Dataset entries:

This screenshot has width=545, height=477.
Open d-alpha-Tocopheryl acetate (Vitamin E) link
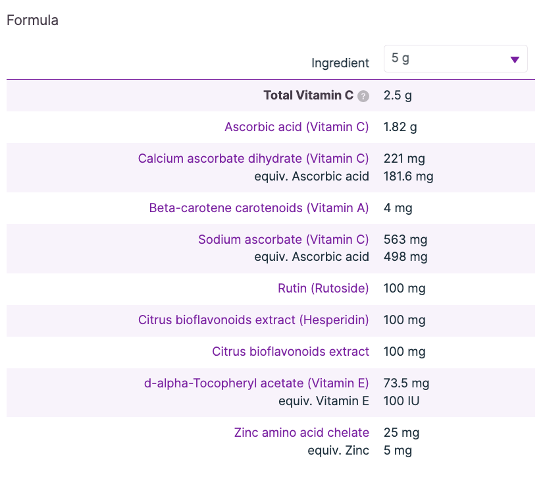click(256, 383)
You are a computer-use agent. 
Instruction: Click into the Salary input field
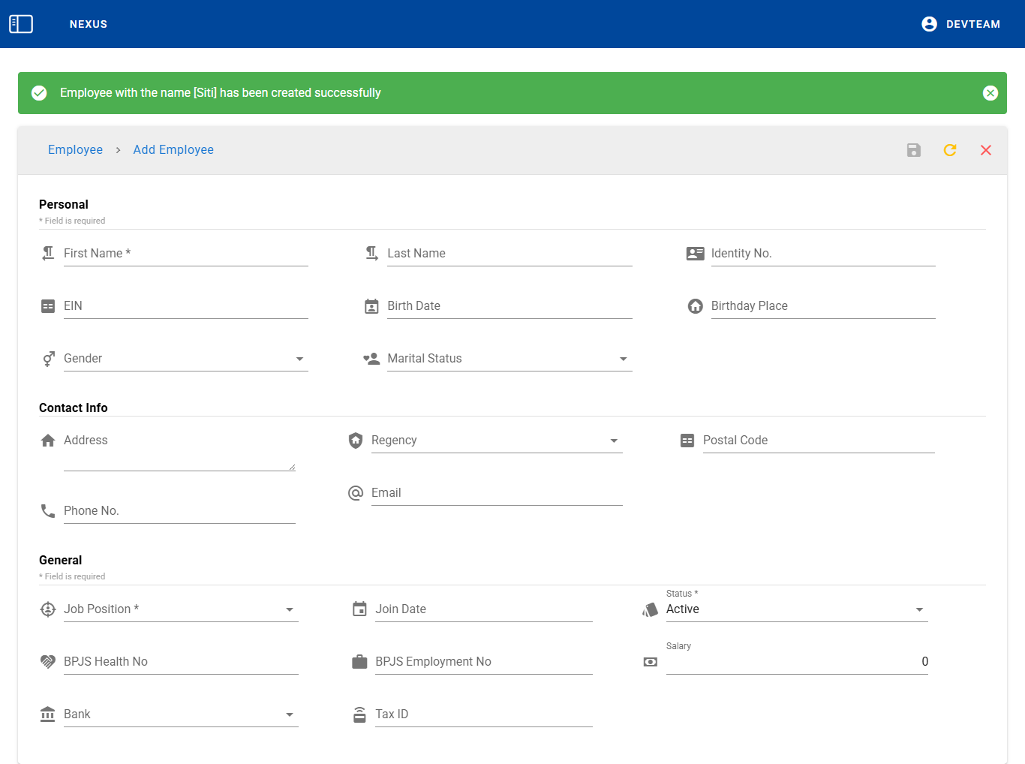tap(796, 662)
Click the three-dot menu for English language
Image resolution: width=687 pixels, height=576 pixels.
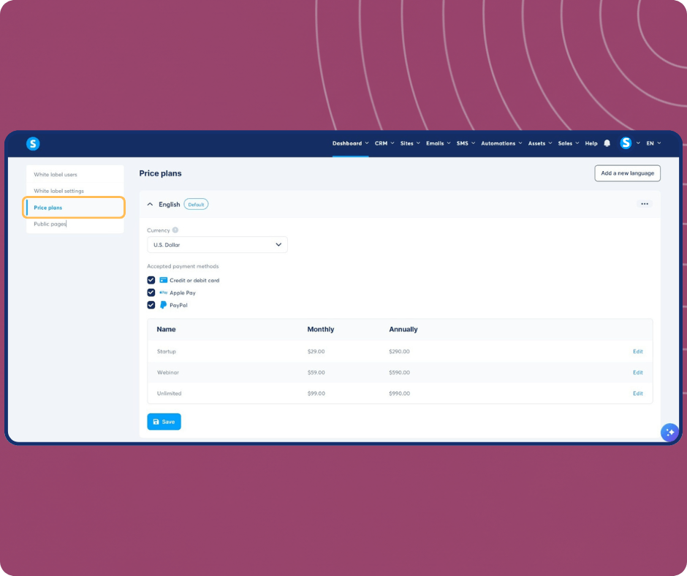click(644, 204)
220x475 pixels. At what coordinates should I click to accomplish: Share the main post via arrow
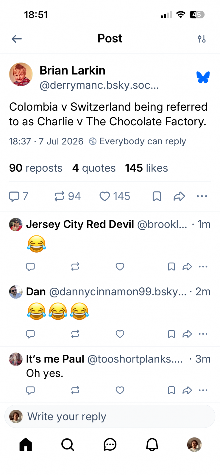point(179,196)
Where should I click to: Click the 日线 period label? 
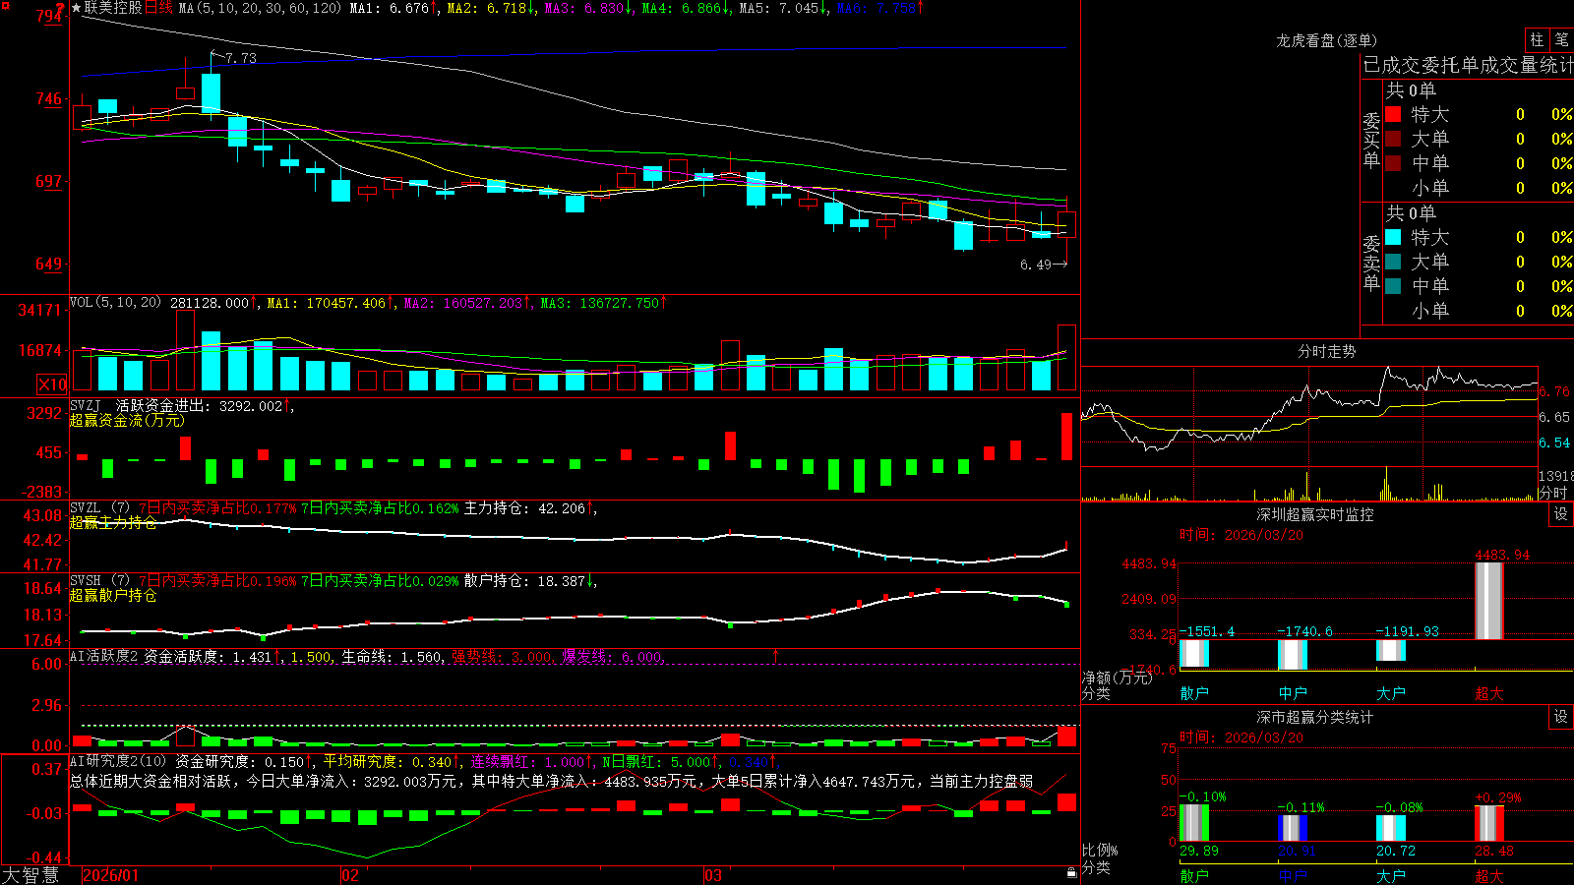click(x=158, y=8)
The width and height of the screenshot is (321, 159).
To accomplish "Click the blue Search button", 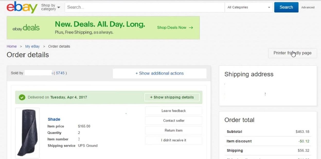I will 286,7.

What is being asked:
If a line of the records holds the word "screenshot", count it; report only the total.

The answer:
2